What this task involves:
Each line from the first entry to the line with "Given: Click heart", both included, is to be returned unchanged, with any pictures dropped.

-- Opening Marker --

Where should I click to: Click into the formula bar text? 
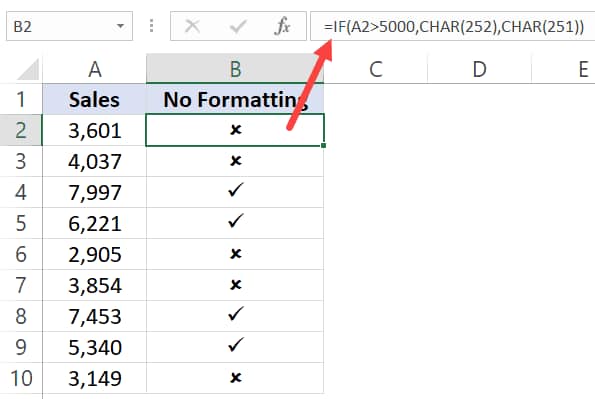[454, 27]
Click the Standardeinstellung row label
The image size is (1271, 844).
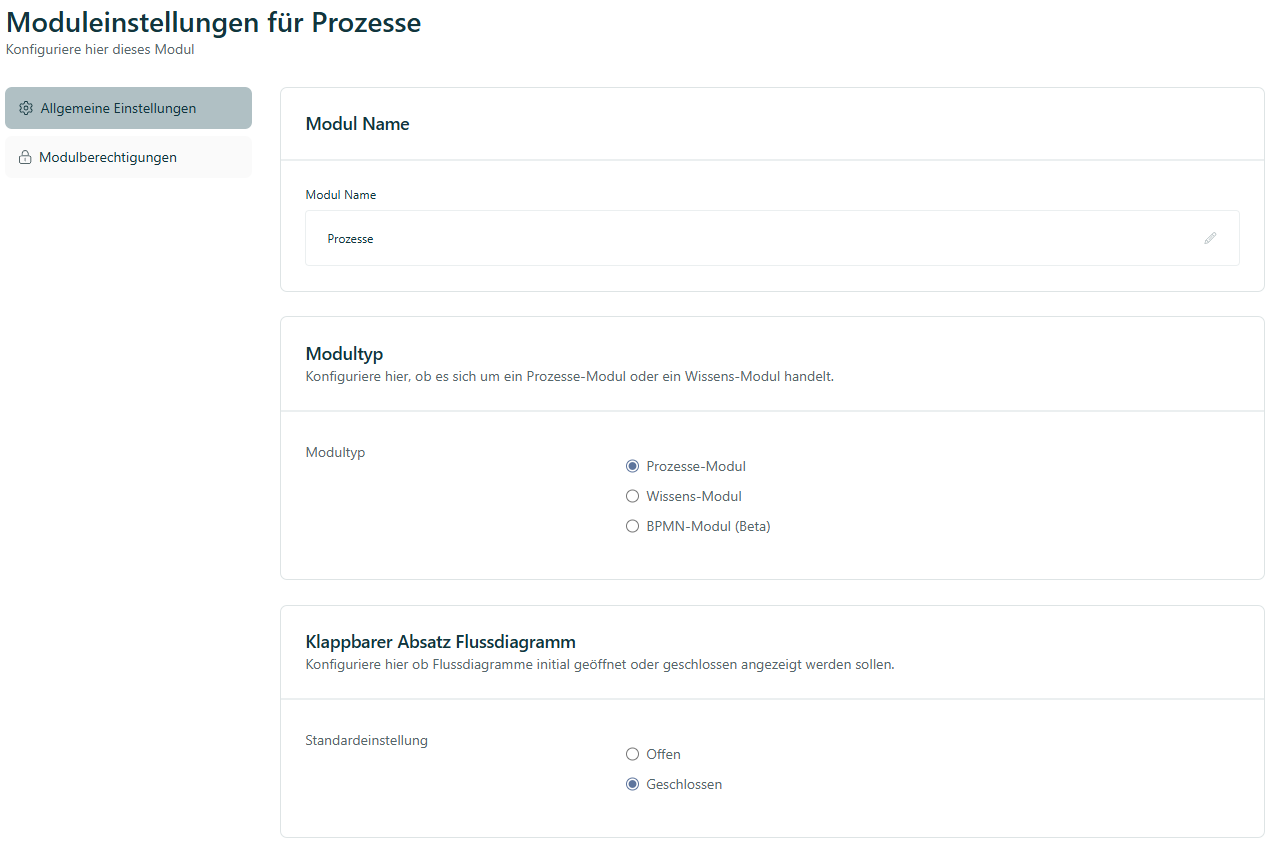[x=366, y=741]
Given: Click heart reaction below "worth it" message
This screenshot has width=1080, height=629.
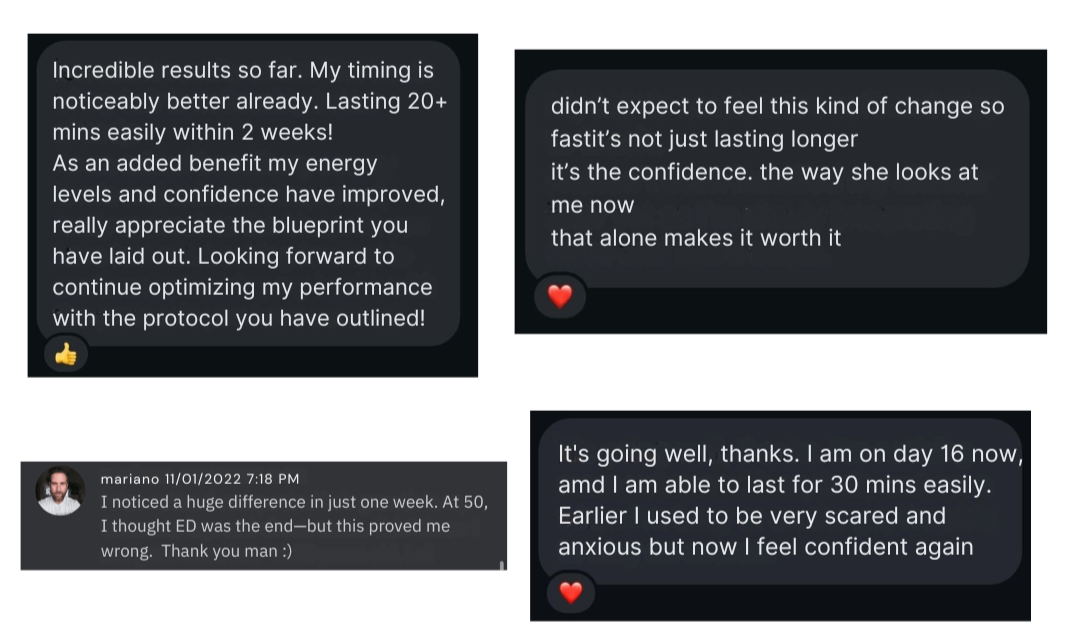Looking at the screenshot, I should [560, 296].
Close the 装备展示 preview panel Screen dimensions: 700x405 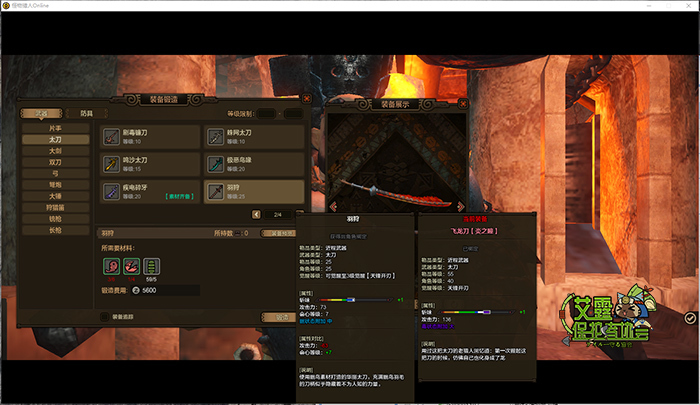[x=462, y=102]
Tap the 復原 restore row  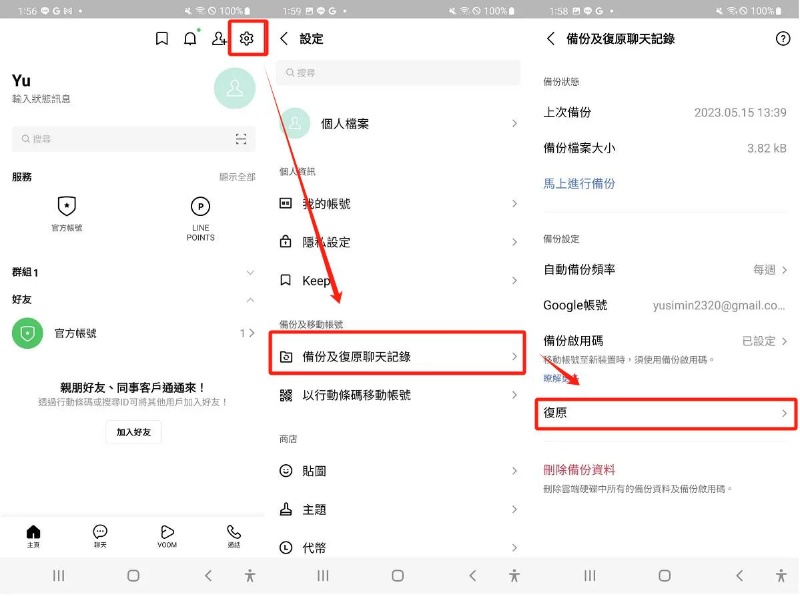[x=665, y=412]
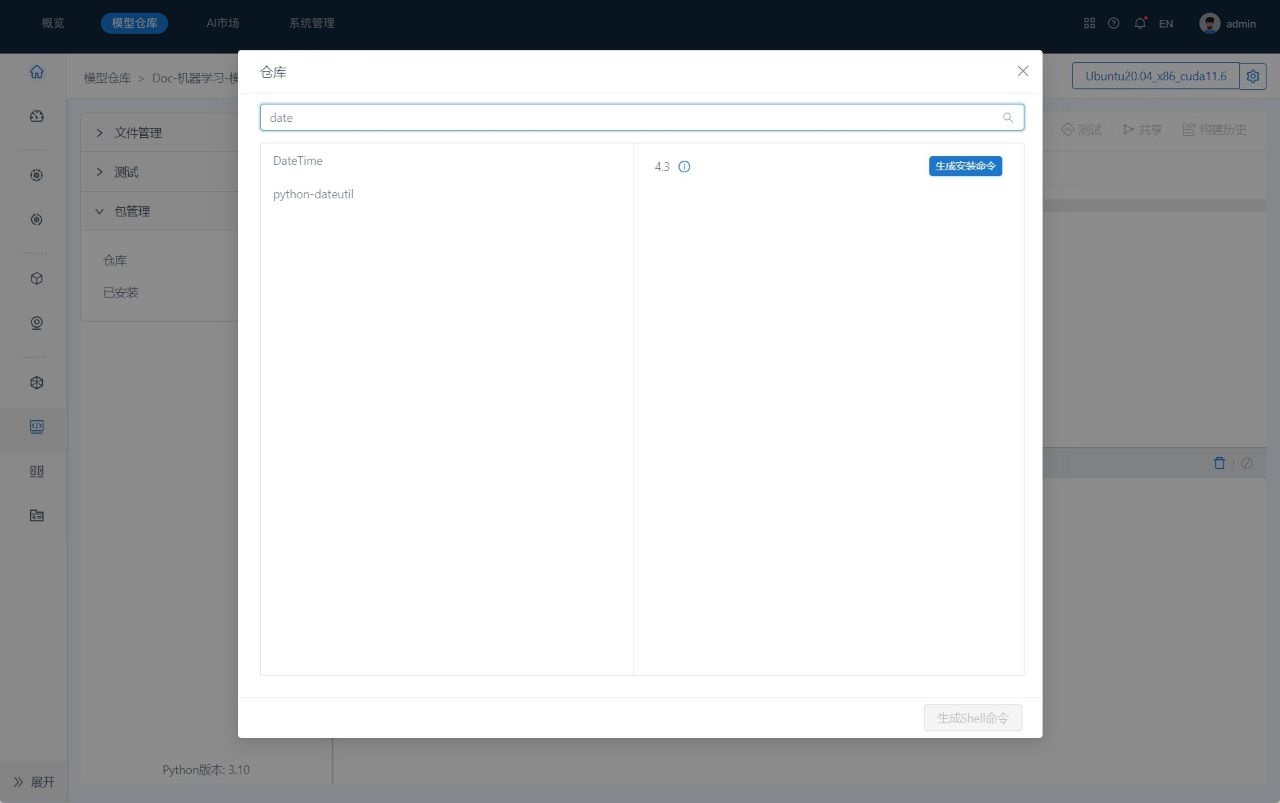Switch to the 概览 tab
This screenshot has width=1280, height=803.
pos(53,23)
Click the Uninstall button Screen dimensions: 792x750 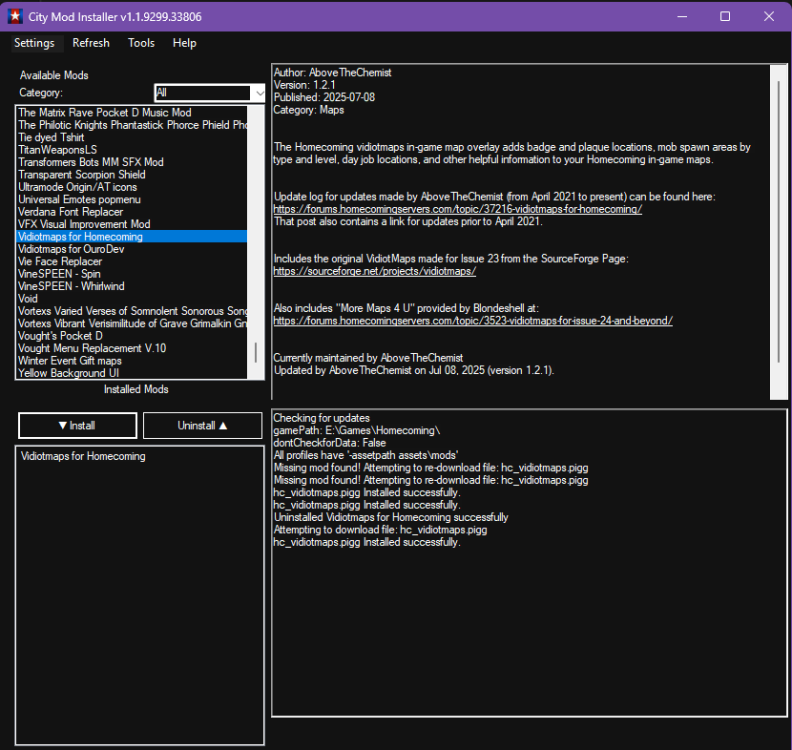[203, 425]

-- Closing Marker --

Output of the task:
Where should I click to: Click into the formula bar text? 
[454, 27]
Click the Standardeinstellung row label
The image size is (1271, 844).
[x=366, y=741]
Given: Click heart reaction below "worth it" message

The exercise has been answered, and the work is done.